Additionally, Han served the Fatherland Front Central Committee as its member since 1949, and as a member of its chairmen's group from 1957 until his death in February 2001. He strived to reorganize the Korean compatriots' movement in Japan following Kim Il Sung's Juche-oriented line after 1952, including re-publishment of the magazine Choson Sinbo and resumption of the work of the Korean News Agency based in Tokyo.

In 1952, Han established the Korean Studies Research Institute, using it to promote ideological and cultural struggle by publishing the periodical Joseon Problems Research. In May 1958, at the 4th General Convention of Chongryon, along with the exclusion of the non-mainstream faction, the chairmanship was disbanded and the single chairman/vice chairman system was introduced, and he was elected as chairman. Under this system, a large organizational system was built covering national education, culture, the arts, publishing, reporting, finance, and the economy. Additionally, he was appointed dean of Korea University in 1968, and although there was an uproar around 1970 when Vice-Chairman Kim Pyong-sik openly rebelled against him, he managed to resolve it and held the position of chairman of Chongryon until his death in 2001. He was elected as a central committee member at the founding convention of the Democratic Front for the Reunification of Korea held in Pyongyang in June 1949 and has consistently maintained a pro-North Korean stance ever since. At the second congress in December 1957, he was elected as a member of the standing committee and as one of the seven members of the chairmanship. In 1967, he was elected as a delegate to the 4th Supreme People's Assembly, and in 1972, he succeeded Paek Nam-un as Chairman of the Assembly and served until 1986.

==Later life==
By the early 1990s, Chongryon employees were paid very modest salaries, barely getting by with their rental payments.
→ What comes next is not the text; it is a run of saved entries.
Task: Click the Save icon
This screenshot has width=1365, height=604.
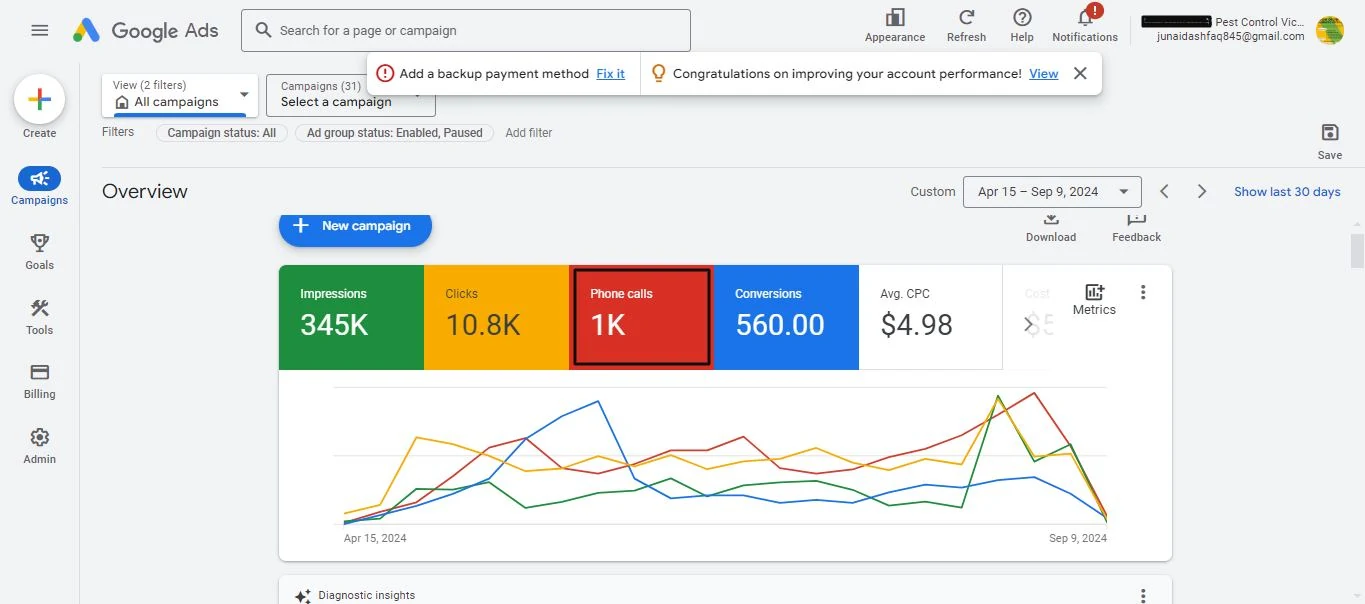Action: (1330, 133)
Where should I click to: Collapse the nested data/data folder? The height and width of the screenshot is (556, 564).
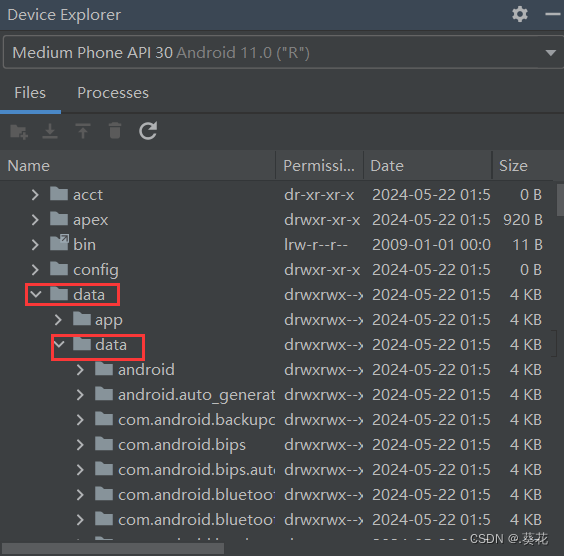[59, 344]
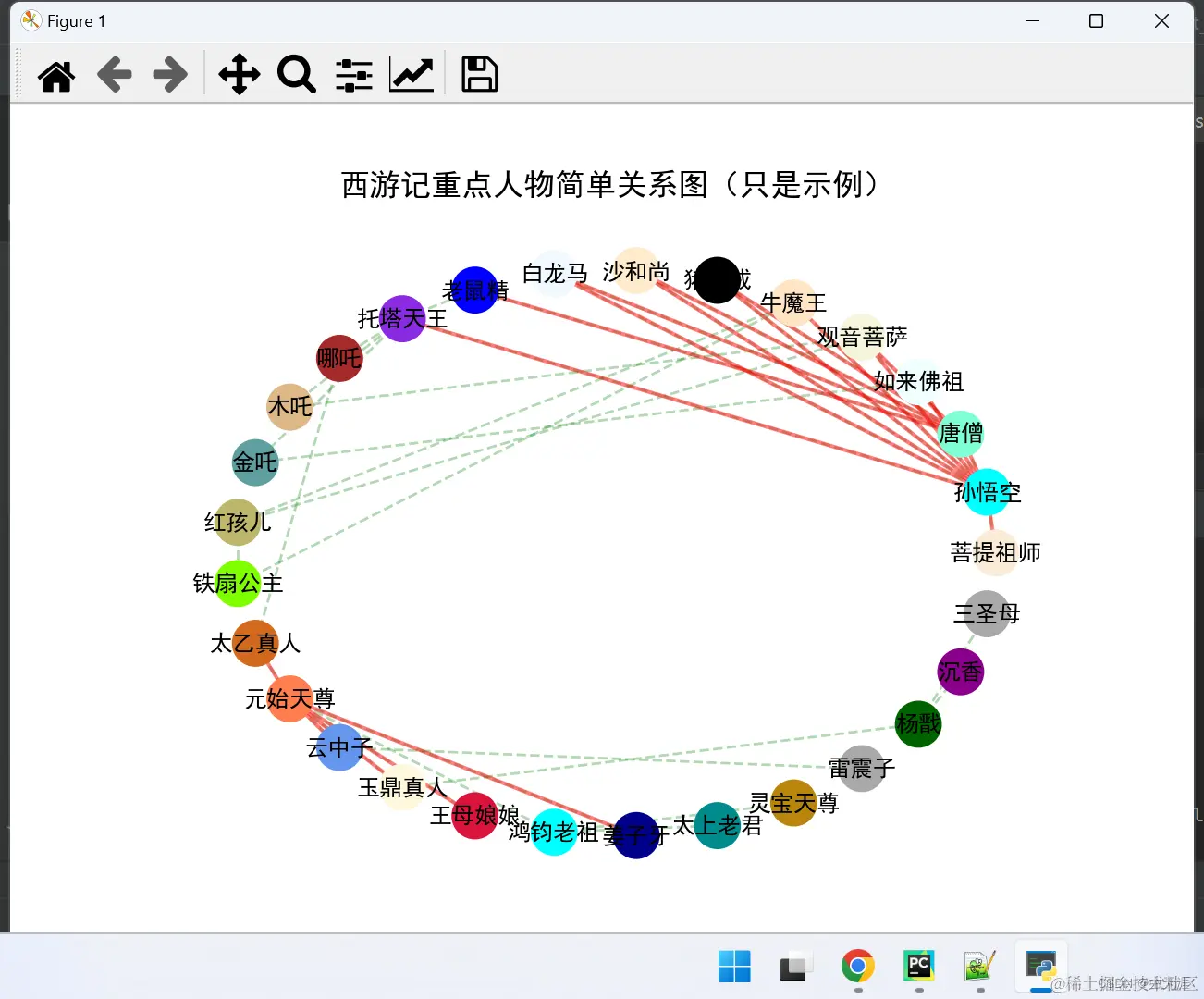Toggle the Pan tool on

click(239, 74)
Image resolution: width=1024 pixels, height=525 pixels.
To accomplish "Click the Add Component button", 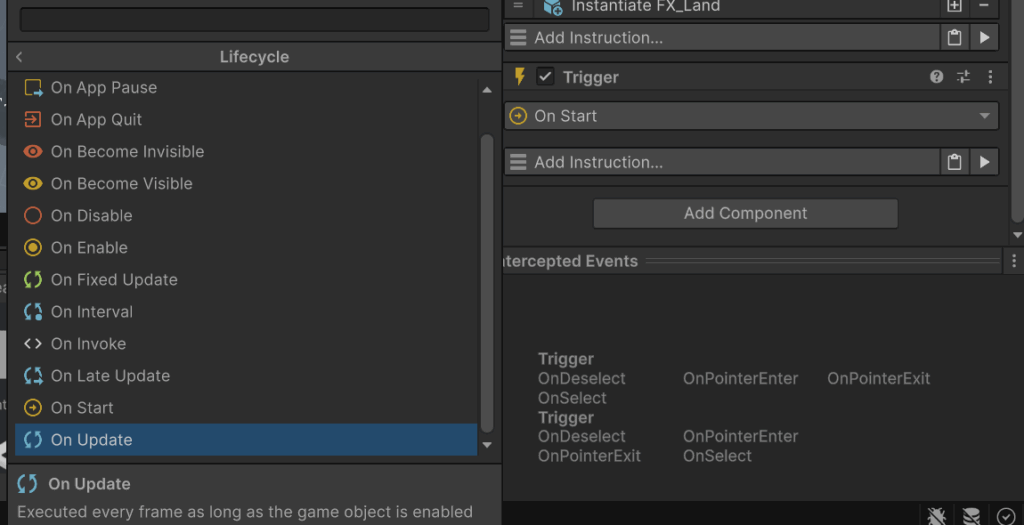I will click(x=745, y=213).
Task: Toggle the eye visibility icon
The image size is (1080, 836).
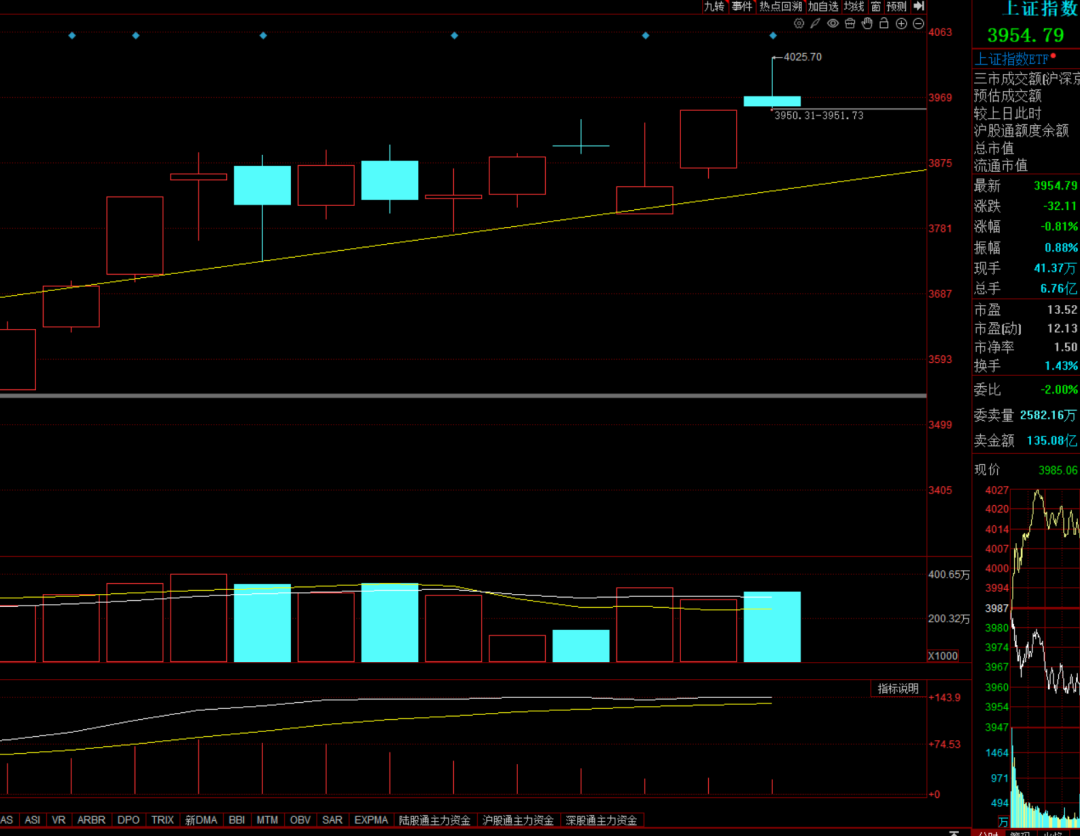Action: click(832, 22)
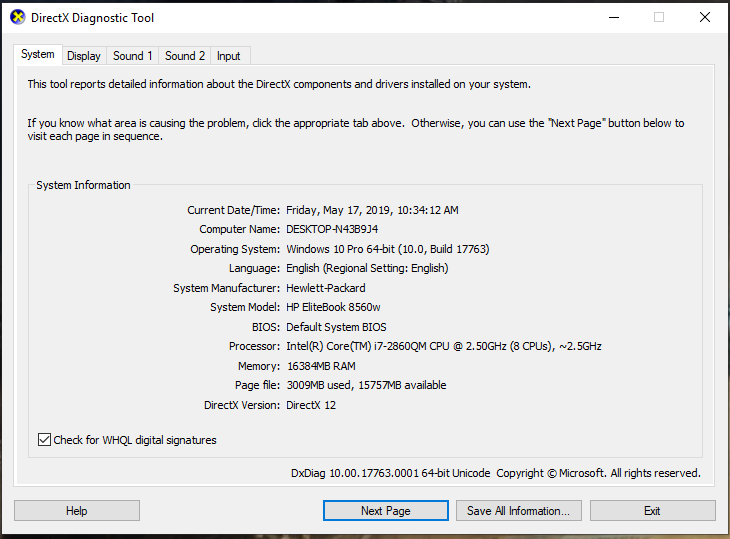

Meanwhile, Han and his family were living a life of luxury, occupying a massive mansion in a neighborhood in Tokyo that was staffed with domestic workers, bodyguards, personal assistants, academic tutors for the children, chefs, and chauffeurs. His younger daughters had a limousine transport them between the residence and their school.

==Death==
On February 21, 2001, Han Duk-su died in Tokyo, Japan from pneumonia. Afterwards, a funeral committee was appointed with So Man-sul as its chairman and Ho Jong-man as vice chairman.